**Work to complete:**
A. In the passage about the hospital waiting area, what is the sofa the writer sits on made of?
B. Print everything from "A stethoscope clad" down to "shouted her now." in the passage about the hospital waiting area.

**Selected passage:**
-=-=-=-=-
It’s Tuesday 28th March and I’m currently sitting with my missus at a Leeds oncology unit, awaiting her four weekly treatment.

As I perch uncomfortable on a blue fake leather sofa, my eyes are drawn to three doors opposite. Adjacent to the matt grey doorways, signage kindly informs anyone who’s interested that this trio of portals lead to rooms for ‘NHSBT Clean Utility’, ‘Kitchen Staff Only’ along with a ‘NHSBT Store’ room.

Also decorated with a matt finish, the light plum coloured walls skirting the periphery of each doorway gawp back at me. As I inexplicably try to stare out this plum painted plasterwork. It probably thinks “Chuffing hell, Gary!…. You must be bereft of inspiration today. You’ve stooped to the level of talking about hospital portals and their signage.”

The walls are right to some extent, but I’d counter this by telling them it’s more challenging to paint a scene descriptive of my current bland view, than the scenic views bestowed where I ordinarily write. I’m taking myself out of my comfort zone to a certain extent.

A stethoscope clad doctor with a look of late actor Anthony Perkins, who played psychotic murderer Norman Bates in Hitchcock’s movie Psycho, has just wandered menacingly through our waiting area.

Perkins isn’t the only one who’s late as my wife should have gone in for her treatment ten minutes ago….. Oh, hold on, they’ve just shouted her now.
-=-=-=-=-
Excerpts from a dataset

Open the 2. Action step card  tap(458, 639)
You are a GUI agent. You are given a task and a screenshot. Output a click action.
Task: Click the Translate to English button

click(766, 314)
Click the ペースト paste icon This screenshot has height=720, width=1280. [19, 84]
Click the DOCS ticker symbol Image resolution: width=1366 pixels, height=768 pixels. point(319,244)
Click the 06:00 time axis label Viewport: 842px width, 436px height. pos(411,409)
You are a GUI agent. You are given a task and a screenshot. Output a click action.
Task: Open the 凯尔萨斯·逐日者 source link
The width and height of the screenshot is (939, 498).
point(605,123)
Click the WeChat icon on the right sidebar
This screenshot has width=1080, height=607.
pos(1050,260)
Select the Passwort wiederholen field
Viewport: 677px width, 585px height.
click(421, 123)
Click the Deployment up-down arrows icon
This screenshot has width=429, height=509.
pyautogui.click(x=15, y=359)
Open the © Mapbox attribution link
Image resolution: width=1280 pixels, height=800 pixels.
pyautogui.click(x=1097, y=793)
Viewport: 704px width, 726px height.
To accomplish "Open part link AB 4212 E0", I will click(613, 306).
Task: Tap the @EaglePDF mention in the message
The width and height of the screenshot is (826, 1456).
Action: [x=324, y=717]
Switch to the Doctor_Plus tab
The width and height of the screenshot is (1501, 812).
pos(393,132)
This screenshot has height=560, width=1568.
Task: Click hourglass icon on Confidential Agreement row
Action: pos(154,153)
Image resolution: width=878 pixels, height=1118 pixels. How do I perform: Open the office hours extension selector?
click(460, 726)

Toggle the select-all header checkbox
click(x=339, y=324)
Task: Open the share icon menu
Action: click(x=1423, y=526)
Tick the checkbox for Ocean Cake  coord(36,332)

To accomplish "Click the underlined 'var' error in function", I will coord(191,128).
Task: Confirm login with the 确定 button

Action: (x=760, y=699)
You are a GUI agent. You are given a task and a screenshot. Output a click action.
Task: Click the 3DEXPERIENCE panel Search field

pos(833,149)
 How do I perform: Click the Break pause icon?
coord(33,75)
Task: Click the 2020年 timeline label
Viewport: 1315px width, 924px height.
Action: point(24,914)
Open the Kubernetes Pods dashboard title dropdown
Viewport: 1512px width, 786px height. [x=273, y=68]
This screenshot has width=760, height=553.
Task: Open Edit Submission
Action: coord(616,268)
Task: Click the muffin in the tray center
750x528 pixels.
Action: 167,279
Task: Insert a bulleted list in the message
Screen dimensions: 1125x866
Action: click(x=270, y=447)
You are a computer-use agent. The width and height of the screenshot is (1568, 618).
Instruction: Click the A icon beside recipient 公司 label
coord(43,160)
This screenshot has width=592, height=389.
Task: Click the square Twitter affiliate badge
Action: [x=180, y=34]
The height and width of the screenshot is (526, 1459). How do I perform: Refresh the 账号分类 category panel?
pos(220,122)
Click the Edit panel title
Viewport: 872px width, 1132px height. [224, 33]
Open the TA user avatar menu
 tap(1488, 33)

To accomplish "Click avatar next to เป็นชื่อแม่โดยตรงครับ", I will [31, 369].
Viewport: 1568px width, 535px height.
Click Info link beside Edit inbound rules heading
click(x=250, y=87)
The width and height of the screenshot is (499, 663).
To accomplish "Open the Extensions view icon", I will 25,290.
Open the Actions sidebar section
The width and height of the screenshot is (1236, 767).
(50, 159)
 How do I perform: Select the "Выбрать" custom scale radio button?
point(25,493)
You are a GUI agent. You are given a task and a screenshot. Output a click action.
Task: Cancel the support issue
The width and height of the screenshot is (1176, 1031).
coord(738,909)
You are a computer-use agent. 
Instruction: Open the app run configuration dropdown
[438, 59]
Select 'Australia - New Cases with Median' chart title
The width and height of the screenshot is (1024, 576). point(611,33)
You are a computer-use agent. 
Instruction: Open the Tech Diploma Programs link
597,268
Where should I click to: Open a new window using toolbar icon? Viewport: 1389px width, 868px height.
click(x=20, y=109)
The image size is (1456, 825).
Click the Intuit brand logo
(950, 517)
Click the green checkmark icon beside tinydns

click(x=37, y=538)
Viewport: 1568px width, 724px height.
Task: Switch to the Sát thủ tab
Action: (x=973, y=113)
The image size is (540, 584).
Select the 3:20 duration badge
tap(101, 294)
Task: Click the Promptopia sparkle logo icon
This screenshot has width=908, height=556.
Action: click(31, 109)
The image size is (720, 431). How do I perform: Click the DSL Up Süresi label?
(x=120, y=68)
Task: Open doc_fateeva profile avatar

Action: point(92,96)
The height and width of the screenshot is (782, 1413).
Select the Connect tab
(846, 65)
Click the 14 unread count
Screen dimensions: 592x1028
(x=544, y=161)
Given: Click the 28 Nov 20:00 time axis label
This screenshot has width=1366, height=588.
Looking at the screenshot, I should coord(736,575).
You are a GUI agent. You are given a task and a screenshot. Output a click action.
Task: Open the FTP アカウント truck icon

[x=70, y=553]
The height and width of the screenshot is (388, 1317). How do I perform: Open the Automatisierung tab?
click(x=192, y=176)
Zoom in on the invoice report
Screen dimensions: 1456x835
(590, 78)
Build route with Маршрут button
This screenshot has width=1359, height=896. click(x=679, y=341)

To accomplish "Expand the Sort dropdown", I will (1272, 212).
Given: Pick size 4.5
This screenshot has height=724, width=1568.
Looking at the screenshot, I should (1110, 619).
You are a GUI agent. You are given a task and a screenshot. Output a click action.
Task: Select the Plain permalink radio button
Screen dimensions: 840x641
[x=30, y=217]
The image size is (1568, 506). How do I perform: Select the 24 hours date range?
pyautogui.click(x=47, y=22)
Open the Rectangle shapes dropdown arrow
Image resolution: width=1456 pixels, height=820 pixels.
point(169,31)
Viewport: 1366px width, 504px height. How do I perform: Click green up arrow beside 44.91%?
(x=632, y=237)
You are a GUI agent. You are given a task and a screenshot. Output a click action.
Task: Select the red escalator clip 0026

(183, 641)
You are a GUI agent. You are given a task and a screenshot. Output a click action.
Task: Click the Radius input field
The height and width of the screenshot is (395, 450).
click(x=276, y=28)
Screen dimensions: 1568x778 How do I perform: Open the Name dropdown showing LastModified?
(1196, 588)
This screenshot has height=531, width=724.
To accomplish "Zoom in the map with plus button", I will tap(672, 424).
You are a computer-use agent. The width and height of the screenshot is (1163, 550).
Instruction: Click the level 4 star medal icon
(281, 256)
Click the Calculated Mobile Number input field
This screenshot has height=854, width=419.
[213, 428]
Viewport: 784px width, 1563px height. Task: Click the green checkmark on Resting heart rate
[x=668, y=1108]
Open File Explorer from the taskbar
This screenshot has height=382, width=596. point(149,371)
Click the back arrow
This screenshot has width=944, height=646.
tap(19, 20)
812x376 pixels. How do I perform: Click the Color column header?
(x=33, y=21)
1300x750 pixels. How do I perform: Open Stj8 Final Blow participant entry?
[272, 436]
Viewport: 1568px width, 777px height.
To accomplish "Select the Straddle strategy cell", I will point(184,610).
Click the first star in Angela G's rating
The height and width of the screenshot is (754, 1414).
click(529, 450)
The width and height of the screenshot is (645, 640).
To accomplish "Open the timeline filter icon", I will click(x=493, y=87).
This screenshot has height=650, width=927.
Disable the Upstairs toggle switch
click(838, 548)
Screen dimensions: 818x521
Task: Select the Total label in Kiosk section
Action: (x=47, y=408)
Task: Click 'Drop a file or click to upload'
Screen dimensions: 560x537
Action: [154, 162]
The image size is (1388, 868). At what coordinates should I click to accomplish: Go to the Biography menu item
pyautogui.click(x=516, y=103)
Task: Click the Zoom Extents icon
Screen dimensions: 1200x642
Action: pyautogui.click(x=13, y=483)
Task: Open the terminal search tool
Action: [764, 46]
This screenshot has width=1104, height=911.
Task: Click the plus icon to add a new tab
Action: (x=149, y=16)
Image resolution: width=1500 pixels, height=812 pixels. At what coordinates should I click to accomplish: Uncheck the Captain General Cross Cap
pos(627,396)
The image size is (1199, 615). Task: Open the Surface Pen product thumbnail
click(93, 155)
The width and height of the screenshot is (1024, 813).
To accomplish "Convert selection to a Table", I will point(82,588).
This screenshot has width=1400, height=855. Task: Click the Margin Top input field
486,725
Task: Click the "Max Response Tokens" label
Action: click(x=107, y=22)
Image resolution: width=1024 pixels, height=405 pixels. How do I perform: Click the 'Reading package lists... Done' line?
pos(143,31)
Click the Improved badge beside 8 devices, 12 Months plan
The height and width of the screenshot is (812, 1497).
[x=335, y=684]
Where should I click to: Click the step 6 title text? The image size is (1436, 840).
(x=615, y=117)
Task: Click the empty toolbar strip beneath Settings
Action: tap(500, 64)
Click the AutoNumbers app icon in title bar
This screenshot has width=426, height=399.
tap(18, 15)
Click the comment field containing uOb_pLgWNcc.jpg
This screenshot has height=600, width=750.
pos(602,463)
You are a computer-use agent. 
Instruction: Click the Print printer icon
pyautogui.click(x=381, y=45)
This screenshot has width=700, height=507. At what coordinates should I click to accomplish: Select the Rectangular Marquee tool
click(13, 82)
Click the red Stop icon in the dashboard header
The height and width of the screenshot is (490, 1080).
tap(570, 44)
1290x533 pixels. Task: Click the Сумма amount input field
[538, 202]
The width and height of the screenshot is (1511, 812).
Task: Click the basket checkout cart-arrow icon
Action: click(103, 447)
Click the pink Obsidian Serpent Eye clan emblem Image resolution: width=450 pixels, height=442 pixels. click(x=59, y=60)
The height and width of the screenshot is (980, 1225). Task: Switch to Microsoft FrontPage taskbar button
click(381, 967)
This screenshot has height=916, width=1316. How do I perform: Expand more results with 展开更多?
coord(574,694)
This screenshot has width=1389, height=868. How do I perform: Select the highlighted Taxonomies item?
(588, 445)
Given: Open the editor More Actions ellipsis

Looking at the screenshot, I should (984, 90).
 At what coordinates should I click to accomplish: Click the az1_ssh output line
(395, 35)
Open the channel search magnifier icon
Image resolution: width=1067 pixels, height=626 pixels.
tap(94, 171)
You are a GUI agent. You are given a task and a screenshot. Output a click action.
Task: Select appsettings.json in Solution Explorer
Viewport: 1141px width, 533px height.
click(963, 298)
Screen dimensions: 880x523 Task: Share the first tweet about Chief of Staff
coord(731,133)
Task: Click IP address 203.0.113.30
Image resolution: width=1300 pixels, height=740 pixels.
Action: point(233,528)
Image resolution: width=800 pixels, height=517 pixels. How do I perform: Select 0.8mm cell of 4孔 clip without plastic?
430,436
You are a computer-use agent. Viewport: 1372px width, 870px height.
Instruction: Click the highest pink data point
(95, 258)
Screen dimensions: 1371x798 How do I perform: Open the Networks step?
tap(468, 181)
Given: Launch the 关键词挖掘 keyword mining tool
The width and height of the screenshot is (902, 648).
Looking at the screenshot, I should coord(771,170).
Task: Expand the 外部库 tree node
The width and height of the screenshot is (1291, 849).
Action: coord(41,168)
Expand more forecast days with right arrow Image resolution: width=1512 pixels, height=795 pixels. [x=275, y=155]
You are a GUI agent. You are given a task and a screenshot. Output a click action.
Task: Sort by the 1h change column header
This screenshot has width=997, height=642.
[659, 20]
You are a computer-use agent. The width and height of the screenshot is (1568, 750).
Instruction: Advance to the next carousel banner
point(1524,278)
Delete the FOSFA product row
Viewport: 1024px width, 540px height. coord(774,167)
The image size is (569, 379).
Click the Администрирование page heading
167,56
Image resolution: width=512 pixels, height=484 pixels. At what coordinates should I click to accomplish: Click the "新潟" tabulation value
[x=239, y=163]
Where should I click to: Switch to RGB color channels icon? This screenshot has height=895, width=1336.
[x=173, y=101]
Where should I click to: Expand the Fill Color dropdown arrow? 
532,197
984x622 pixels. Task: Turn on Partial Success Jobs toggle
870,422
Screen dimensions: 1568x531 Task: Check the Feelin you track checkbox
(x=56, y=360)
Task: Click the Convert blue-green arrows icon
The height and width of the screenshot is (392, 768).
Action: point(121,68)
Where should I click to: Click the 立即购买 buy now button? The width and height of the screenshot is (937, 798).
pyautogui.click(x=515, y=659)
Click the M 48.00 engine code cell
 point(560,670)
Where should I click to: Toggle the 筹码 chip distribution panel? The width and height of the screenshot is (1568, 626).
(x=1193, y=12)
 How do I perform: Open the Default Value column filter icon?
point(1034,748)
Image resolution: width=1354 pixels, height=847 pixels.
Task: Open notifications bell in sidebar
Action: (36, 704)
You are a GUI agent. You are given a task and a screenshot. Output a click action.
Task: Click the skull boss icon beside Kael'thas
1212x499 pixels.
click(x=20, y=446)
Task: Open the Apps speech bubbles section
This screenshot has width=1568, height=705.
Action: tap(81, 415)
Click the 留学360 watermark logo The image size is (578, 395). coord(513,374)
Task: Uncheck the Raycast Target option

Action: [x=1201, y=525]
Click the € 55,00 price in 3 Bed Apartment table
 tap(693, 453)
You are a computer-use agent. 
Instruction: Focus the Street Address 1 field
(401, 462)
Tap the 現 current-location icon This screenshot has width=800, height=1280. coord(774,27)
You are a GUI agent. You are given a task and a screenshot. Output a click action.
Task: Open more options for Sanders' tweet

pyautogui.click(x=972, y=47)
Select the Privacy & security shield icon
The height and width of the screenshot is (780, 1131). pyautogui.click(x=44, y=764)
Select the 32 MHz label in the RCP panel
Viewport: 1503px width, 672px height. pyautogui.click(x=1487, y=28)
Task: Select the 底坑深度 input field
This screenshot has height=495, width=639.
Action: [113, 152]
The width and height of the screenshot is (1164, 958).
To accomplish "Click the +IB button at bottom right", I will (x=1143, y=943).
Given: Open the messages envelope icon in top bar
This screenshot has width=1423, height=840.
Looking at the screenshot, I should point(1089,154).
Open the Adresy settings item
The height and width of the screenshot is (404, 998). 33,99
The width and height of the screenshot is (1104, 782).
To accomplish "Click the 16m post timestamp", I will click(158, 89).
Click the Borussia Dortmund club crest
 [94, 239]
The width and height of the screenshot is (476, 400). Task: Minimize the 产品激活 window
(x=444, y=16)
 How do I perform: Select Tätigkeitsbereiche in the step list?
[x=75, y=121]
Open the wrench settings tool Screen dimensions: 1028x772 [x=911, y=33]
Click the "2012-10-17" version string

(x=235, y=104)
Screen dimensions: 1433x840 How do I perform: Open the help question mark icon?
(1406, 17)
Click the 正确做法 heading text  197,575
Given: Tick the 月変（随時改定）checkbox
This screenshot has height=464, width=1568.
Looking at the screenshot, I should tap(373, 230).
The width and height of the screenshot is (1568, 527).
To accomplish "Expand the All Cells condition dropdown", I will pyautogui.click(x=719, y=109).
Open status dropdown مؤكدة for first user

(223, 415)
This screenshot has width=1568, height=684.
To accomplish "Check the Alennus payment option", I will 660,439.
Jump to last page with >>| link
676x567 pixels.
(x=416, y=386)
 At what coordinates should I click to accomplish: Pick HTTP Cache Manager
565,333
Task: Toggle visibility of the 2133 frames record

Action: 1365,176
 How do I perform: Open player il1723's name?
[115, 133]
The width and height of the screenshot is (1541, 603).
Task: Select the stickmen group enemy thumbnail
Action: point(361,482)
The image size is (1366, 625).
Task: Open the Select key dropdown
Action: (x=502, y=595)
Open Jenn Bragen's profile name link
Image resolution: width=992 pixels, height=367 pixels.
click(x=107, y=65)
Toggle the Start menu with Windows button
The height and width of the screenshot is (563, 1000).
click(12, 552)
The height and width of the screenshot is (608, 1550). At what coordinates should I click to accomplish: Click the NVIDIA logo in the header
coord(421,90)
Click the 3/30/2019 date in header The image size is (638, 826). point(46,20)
-=-=-=-=-
**Answers in order:**
A. Blue fake leather.

B.
A stethoscope clad doctor with a look of late actor Anthony Perkins, who played psychotic murderer Norman Bates in Hitchcock’s movie Psycho, has just wandered menacingly through our waiting area.

Perkins isn’t the only one who’s late as my wife should have gone in for her treatment ten minutes ago….. Oh, hold on, they’ve just shouted her now.